Pretty new to all this so here goes, i have a small problem with my car...... when i first start it hot or cold it really struggles to find its self so i have to give it a little gas then it starts to settle down, (no probs when driving) however when im just about to pull off and i think its sorted it seems to keep doing it reving between 0600 (or stalls) and 1500, any ideas ive looked all over the fourm, the fuel pump has been changed along with the spark plugs, just had a MOT and flew through it so?????? only just learning about the little beast ive got ive no other ideas where to look.

Dont fancy taking it to an expensive dealer for them to rob my money,

Hope this helps and this is my little project, first engine..........

Thanks again,

Josh

Posted

air flow meter, coil pack could be failing, crank sensor. ???

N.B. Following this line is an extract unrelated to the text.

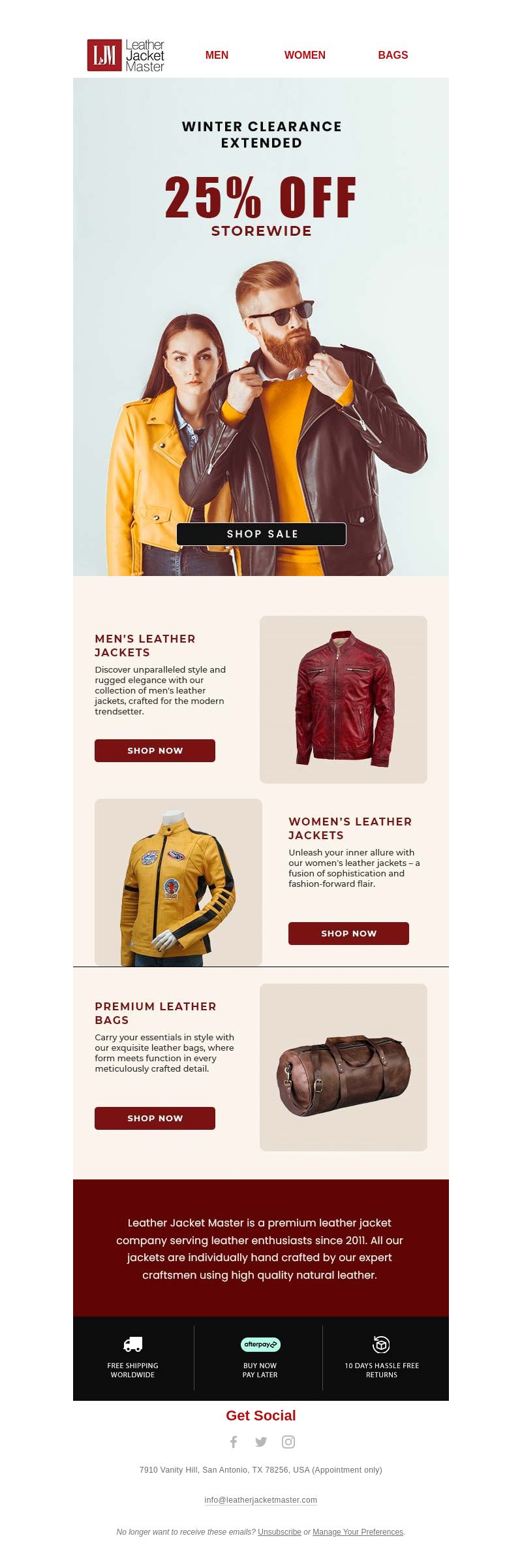The width and height of the screenshot is (522, 1568).
Task: Open the Facebook social icon
Action: 234,1441
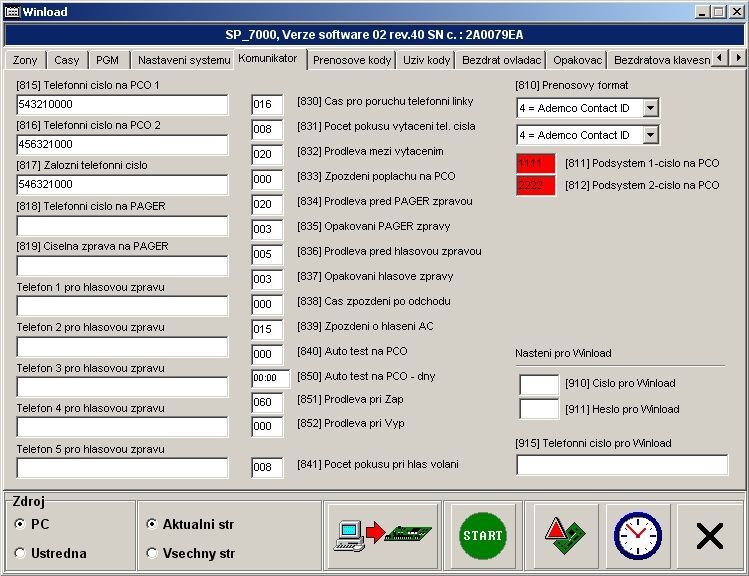
Task: Click the Telefonni cislo na PCO 1 field
Action: (x=122, y=105)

could be a number of things,

some of the others should be along soon and may be more help then me.

Posted

Ok cheers is all that self done or expensive, also sorry for all the questions but is E30 my car? just loked at some pics and compared them to the thing in my boot and i think the AFM has been chhanged recently.

Posted

Cheers, bit more meat to the bone, i took off the lead that connects to the AFM and the car sounded like it stayed the same, i was told that normally when you pull that off the car tends to stall.??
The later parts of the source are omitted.